For the Lemon-Oregano Dressing
This dressing is the whole personality of the salad.
I whisk it in the bottom of a jar so I can shake it together in ten seconds.
- Extra virgin olive oil. Use the good stuff, you will taste it.
- Fresh lemon juice and zest. The brightness that wakes everything up.
- Red wine vinegar. A little extra tang behind the lemon.
- Dijon mustard. It helps the dressing emulsify so it clings to the rice.
- Grated garlic. Raw and punchy.
- Dried oregano. The flavor that makes it read as Greek.
- Salt and black pepper. To taste, and do not be shy.
How to Make Greek Brown Rice Salad
The whole thing comes together in one big bowl.
Step 1: Cook and Cool the Rice
Cook the brown rice according to the package, then spread it on a sheet pan to cool.
You want it cool but not cold, so the grains stay separate and nutty instead of clumping.
Step 2: Whisk the Dressing
Add the olive oil, lemon juice and zest, vinegar, Dijon, garlic, oregano, salt, and pepper to a jar.
Shake it hard until it looks creamy and combined.

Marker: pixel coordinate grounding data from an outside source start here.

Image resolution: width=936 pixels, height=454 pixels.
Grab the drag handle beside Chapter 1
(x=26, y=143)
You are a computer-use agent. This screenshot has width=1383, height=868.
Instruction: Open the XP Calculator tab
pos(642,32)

Step 3: Prep the Vegetables
Halve the tomatoes, dice the cucumber and red onion, and drain and rinse the chickpeas.
Chop the parsley while you are at it.
Step 4: Toss It Together
Add the cooled rice to a big bowl and pour over about three-quarters of the dressing.
Toss so the rice drinks it up, then fold in the vegetables, olives, chickpeas, and herbs.
Step 5: Finish with Feta
Crumble the feta over the top and fold it in gently so it stays in pieces.

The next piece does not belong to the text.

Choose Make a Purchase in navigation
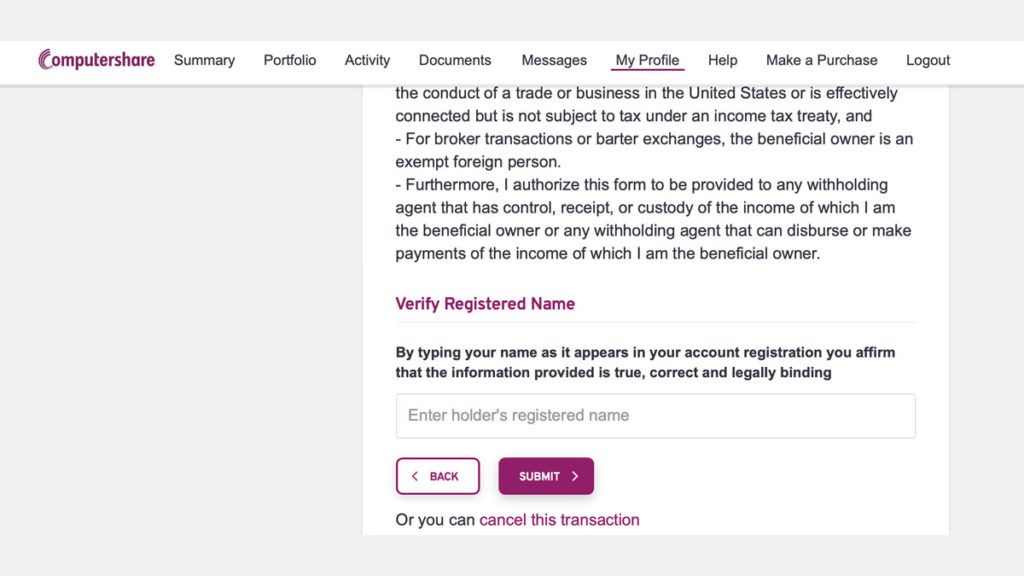The image size is (1024, 576). (822, 60)
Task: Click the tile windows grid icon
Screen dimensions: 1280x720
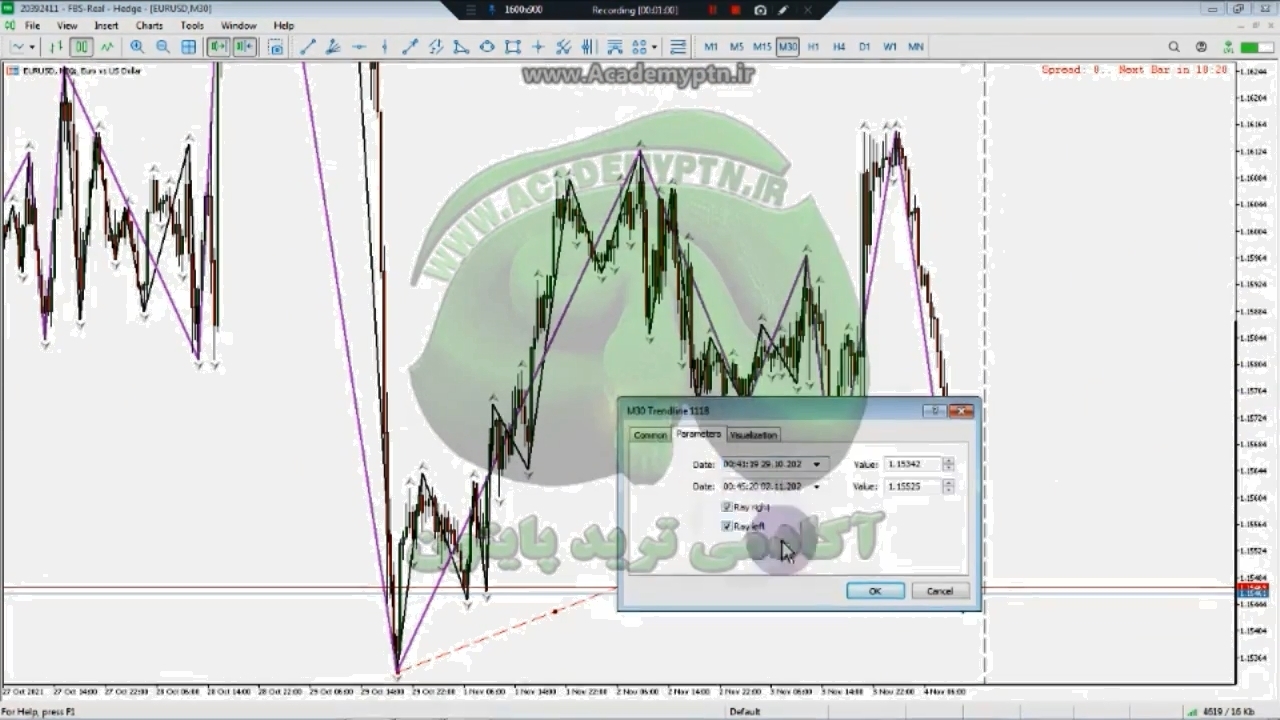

Taste, add the rest of the dressing if it needs it, and serve.

Tips for the Best Brown Rice Salad
A few small moves make the difference between great and gummy.

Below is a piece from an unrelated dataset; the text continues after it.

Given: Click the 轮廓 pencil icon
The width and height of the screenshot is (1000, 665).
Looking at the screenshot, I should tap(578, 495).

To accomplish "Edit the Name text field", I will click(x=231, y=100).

- Salt the rice water. Seasoned grains taste like something, plain ones taste like filler.
- Cool, not cold. Dress the rice while it is slightly warm so it absorbs the lemon dressing.
- Feta goes in last. Fold it gently at the end so it stays in soft crumbles instead of dissolving.
- Hold a little dressing back. Save a splash to refresh leftovers before you eat them.
Substitutions and Variations
This recipe is more of a template than a rulebook.
- Swap the grain. Quinoa, farro, or even a wild rice blend all work.
- Change the herbs. Fresh dill or mint lean even more classically Greek.
- Make it dairy-free. Leave out the feta and add an extra pinch of salt and a few more olives.
- Add more veg. Roasted red peppers, artichoke hearts, or baby spinach all belong here.

Make It a Meal
Chickpeas already do a lot of heavy lifting here.
But on nights when I want something heartier, I pile on a protein.
- Grilled chicken. Sliced over the top is my go-to weeknight move.
- Shrimp. Quick-seared and tossed in warm.
- Pan-fried halloumi. Golden, salty cubes that make it feel like a treat.
How to Store and Meal Prep
This salad was basically built for meal prep.
It keeps in an airtight container in the fridge for up to four days.
If I am packing lunches ahead, I store the dressing separately and toss it in the morning so the rice stays loose.
I would not freeze it, though, since the cucumber and tomatoes turn watery.
What to Serve With It
It is a full meal on its own, but it loves company.
- Grilled mains. Anything off the grill, from chicken to a whole fish, pairs perfectly.
- Warm pita. For scooping up the last bits at the bottom of the bowl.
- A creamy dip. A little tzatziki or hummus on the side rounds out the plate.

Frequently Asked Questions
Can I make Greek brown rice salad ahead of time?
Yes, and I prefer to.
It holds for up to four days and the flavor actually deepens overnight.
Can I use leftover rice?
Absolutely.
Cold leftover rice is a great shortcut, just let it come closer to room temperature before you dress it.
Should the rice be warm or cold when I mix it?
Cool but not fridge-cold is the sweet spot.
Slightly warm rice soaks up the dressing better, while ice-cold rice clumps.
Can I make it dairy-free?
Yes, just leave out the feta.
I add a few extra olives and a little more salt to make up for the briny flavor.
How do I turn this into a full meal?
It is already pretty filling thanks to the chickpeas.
For more staying power, top it with grilled chicken, shrimp, or pan-fried halloumi.